◆ What is required ◆
Express the stretch from the line containing "How do I perform: Click" through the line containing "coord(140,63)" as a JSON list of strings, one per line, with blank lines omitted. Leave the pictures out of the answer.

-------- Materials provided

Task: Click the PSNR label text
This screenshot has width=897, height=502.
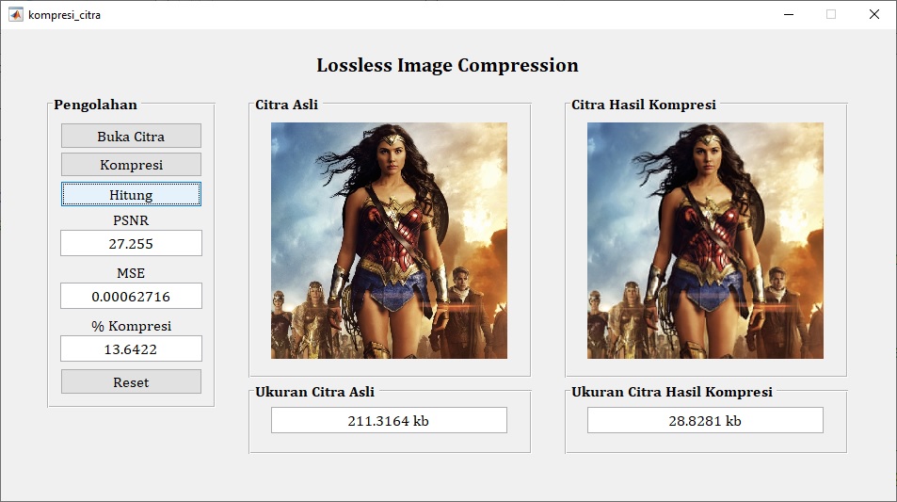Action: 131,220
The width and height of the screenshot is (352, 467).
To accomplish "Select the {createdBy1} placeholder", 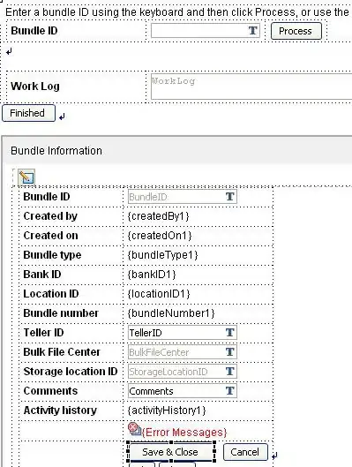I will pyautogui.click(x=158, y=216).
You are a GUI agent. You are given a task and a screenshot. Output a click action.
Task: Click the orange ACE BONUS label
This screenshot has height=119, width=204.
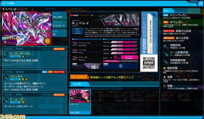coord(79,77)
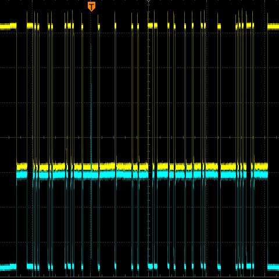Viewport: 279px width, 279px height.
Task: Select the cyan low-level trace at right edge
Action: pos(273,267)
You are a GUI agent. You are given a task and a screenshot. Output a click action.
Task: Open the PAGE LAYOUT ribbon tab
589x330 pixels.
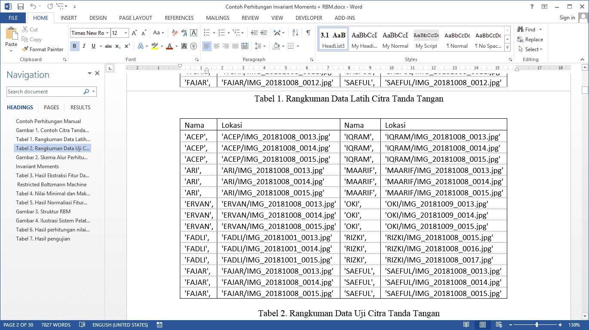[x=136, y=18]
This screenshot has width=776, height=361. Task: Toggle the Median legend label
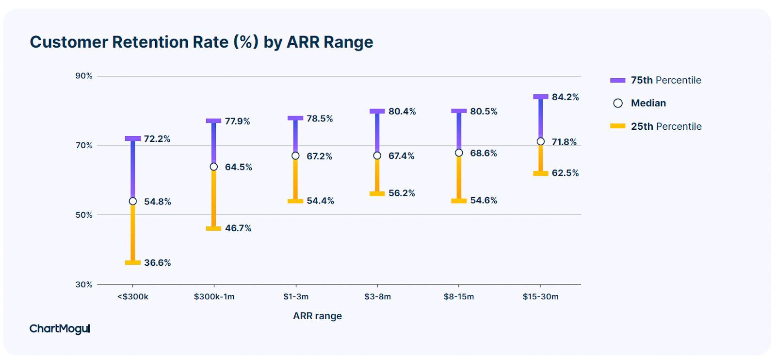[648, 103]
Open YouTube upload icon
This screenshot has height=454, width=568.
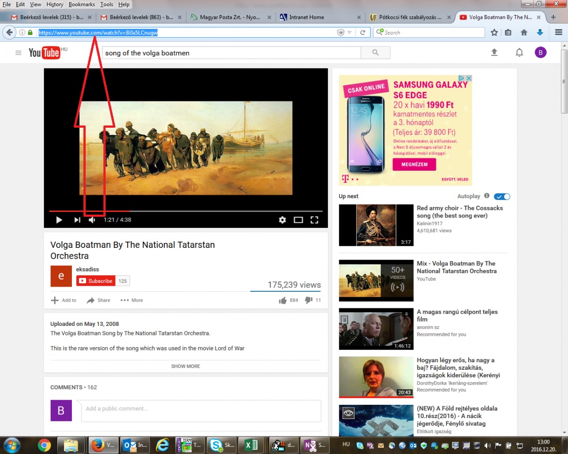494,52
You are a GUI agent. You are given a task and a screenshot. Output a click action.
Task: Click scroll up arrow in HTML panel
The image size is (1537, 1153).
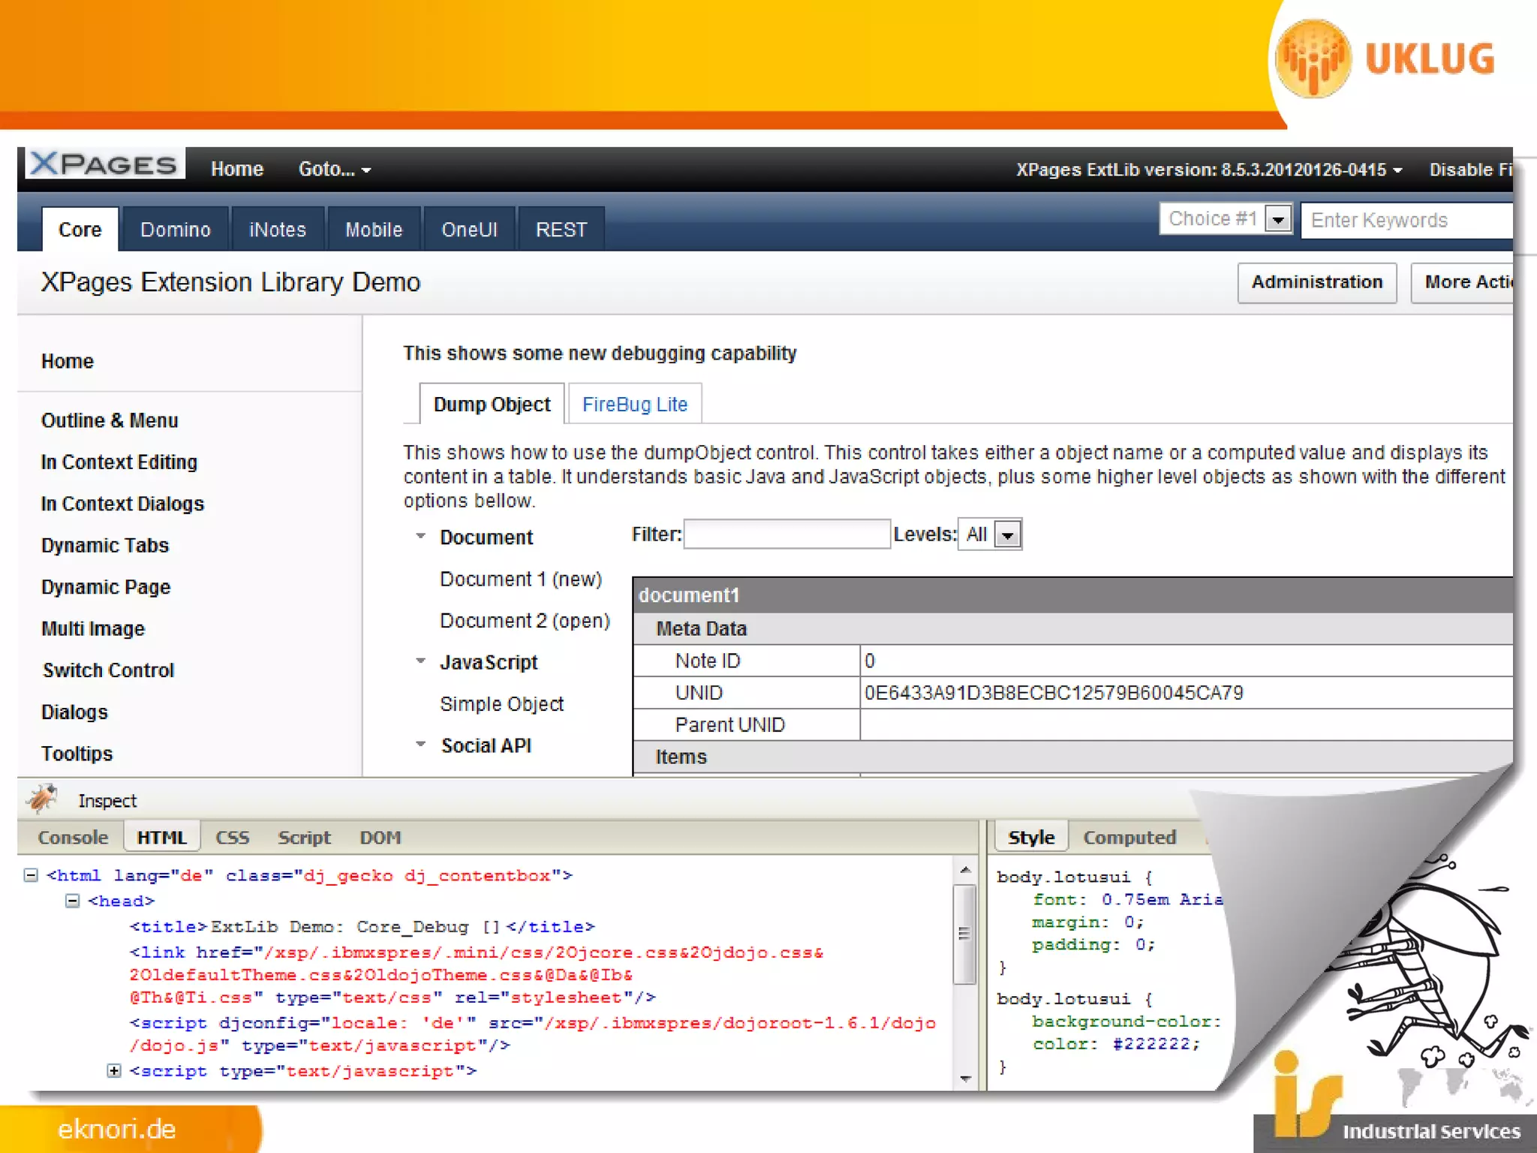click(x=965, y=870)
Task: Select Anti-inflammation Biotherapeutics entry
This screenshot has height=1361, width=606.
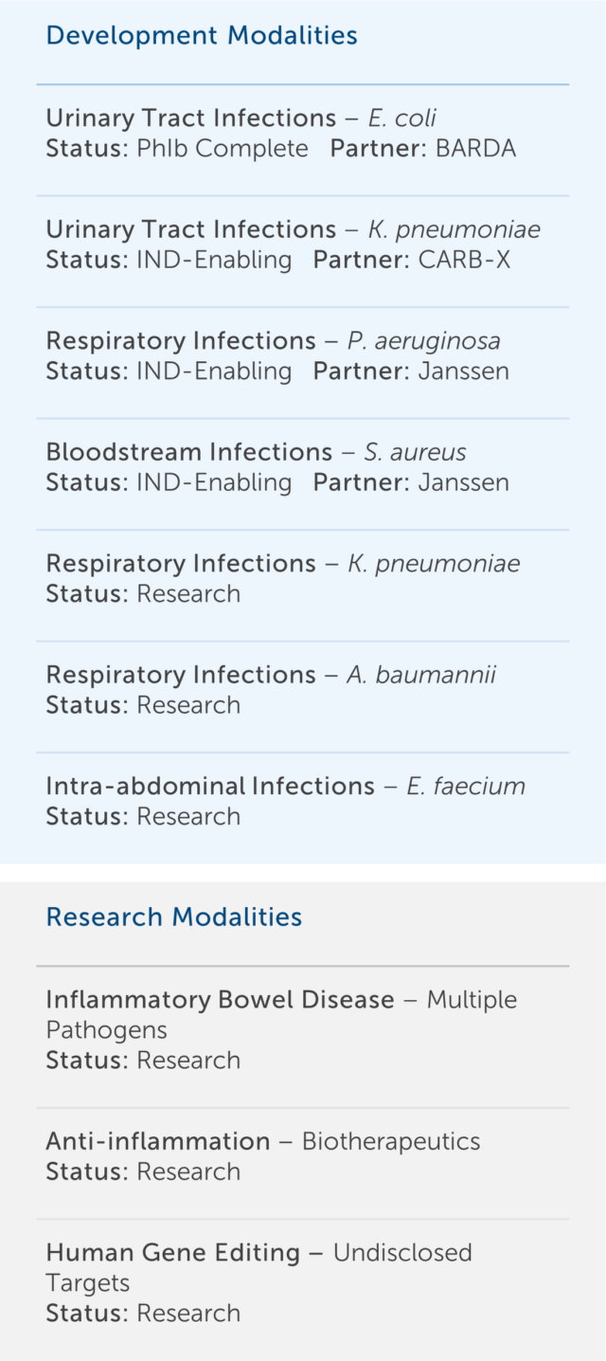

----------------
-------- Materials provided

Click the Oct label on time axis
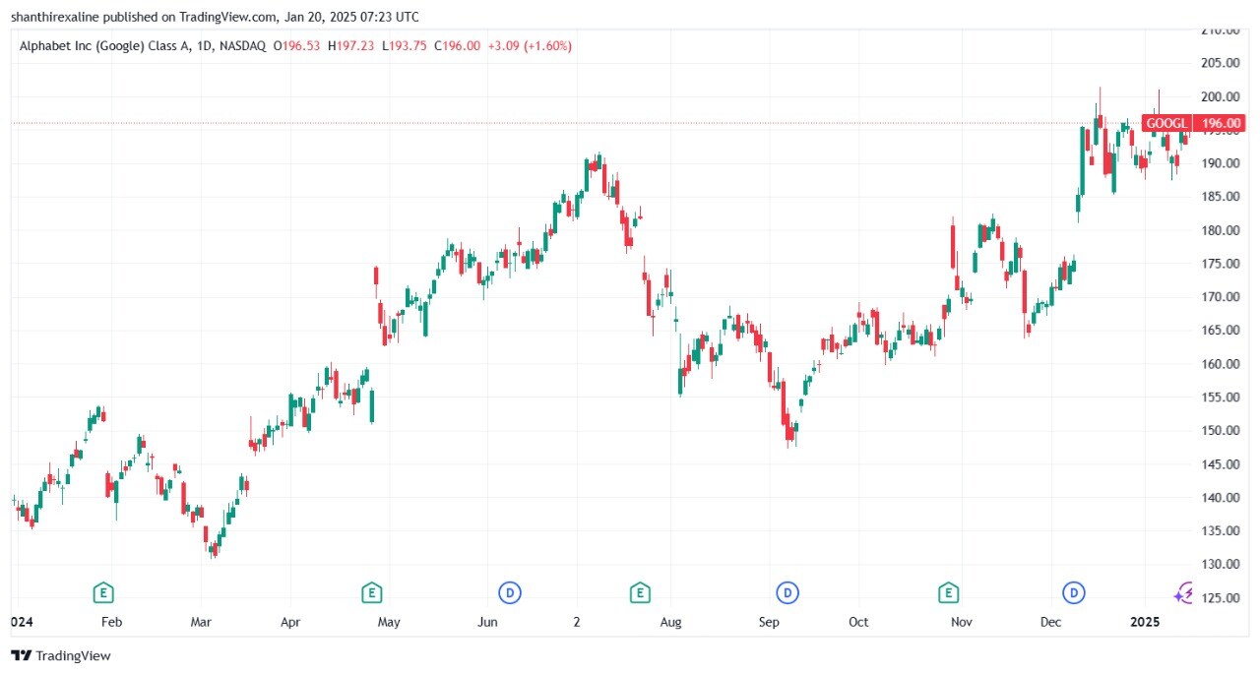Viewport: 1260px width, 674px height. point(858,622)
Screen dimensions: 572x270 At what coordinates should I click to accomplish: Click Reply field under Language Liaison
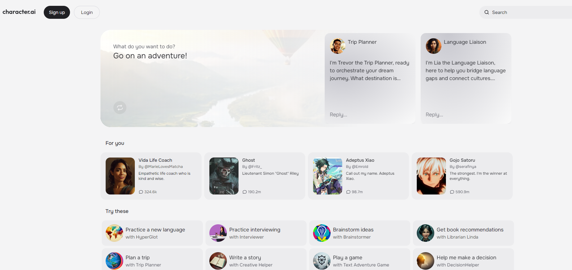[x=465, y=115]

----------------
-------- Materials provided

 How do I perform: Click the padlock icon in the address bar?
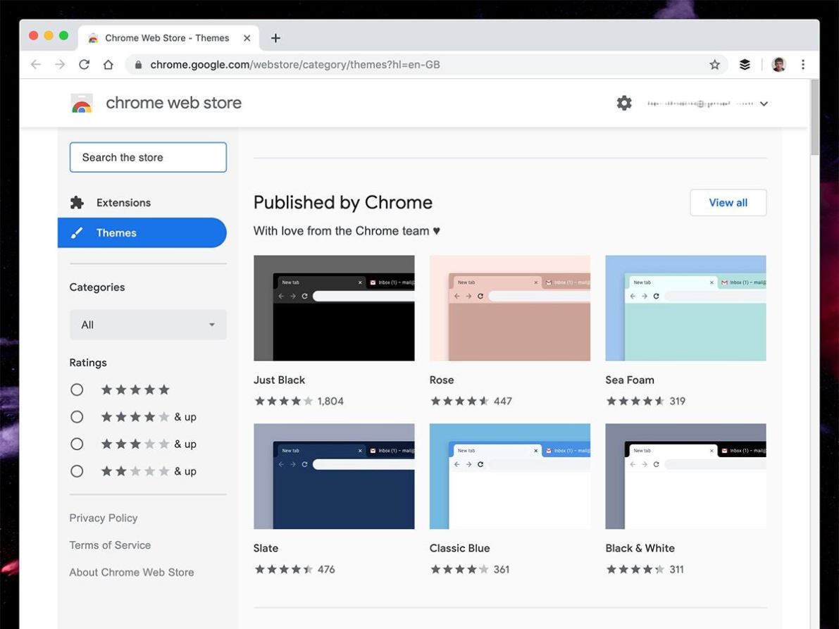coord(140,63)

----------------

◆ Answer in full ◆
[
  " How do I perform: Click the padlock icon in the address bar?",
  "coord(140,63)"
]